The relevant law is the Liquor Act 2007, the relevant section is 117. It is illegal to supply liquor to minors (under 18s) on licences premises: unlicensed premises are complicated so we won't go there. It is a defence to the charge if:

  • the minor was at least 14, and
  • before the liquor was supplied the person saw an evidence of age document that would reasonably be applicable to the minor that indicated the minor was at least 18.

"evidence of age document" for a person means any of the following documents that bears a photograph of the person and that indicates (by reference to the person’s date of birth or otherwise) that the person has attained a particular age, but does not include any such document that has expired or otherwise appears not to be in force:

(a) a motor vehicle driver or rider’s licence or permit issued by Roads and Maritime Services or by the corresponding public authority of another State or Territory or under the law of another country,

(b) a Photo Card issued under the Photo Card Act 2005 ,

(c) a document (referred to as "an existing RTA proof of age card" ) issued by the Roads and Traffic Authority under section 117EA of the Liquor Act 1982 and in force immediately before the repeal of that section by this Act, Note : Existing RTA proof of age cards cease to be valid for any purpose on 14 December 2008-see Division 3 of Part 2 of Schedule 1 to this Act.

(d) a proof of age card (however described) issued by a public authority of the Commonwealth or of another State or Territory for the purpose of attesting to a person’s identity and age,

(e) an Australian or foreign passport,

(f) any other class of document prescribed by the regulations for the purposes of this definition.

There are currently no relevant regulations that deal with (f).

In addition, the person supplying it must have a current Responsible Service of Alcohol qualification and either be or be under the supervision of the Licensee for the premises.

So, each person even within a premises must satisfy themselves that the person they are supplying is not a minor, they cannot rely on anyone else's say so.

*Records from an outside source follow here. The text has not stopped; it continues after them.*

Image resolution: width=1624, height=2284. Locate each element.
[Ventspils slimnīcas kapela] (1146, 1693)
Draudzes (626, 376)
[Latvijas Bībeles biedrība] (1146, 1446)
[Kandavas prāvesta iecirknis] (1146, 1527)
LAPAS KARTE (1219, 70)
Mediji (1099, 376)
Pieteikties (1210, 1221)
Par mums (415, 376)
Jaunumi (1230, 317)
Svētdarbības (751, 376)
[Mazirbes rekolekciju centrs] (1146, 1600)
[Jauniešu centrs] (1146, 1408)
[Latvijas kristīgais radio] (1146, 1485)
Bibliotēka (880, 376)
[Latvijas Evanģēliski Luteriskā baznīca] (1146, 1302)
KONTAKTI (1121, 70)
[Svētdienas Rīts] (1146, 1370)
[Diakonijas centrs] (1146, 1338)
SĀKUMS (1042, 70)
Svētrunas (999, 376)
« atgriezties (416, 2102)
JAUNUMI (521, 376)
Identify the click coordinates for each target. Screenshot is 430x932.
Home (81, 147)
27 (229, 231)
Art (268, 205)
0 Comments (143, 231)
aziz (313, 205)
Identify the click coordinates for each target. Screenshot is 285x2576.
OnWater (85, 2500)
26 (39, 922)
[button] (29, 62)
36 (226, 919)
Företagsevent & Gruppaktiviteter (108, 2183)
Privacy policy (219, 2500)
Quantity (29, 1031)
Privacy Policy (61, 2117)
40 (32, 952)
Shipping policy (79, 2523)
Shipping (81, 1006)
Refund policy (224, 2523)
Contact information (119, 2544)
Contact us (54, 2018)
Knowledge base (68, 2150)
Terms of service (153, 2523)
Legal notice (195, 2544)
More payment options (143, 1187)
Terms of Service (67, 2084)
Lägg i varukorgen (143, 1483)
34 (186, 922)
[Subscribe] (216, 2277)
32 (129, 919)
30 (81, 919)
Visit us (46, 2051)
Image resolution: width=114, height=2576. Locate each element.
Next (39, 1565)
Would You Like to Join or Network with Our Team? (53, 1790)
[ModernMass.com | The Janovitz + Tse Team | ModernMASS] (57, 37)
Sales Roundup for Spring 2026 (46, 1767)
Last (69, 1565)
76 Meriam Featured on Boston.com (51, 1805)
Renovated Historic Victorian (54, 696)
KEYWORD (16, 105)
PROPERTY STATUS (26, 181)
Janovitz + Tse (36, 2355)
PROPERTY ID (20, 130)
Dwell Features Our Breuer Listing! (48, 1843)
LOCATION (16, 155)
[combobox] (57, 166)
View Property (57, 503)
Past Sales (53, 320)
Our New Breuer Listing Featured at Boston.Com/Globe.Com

  • Could the premise then rely on their past interaction with the patron? Would it be legal to sell alcohol to a repeat patron who is of age if, hypothetically, the premise has verified their age on record? Say, the record could only be matched by that one person and never an imposter.
    – cptncrnch
    Aug 9, 2016 at 7:13
  • It is always legal to sell to someone of age - no verification required. Now, when will you take the risk?
    – Dale M
    Aug 9, 2016 at 9:40
  • The point is, in NSW it is not only the premises that gets fined: it's the employee that serves the liquor.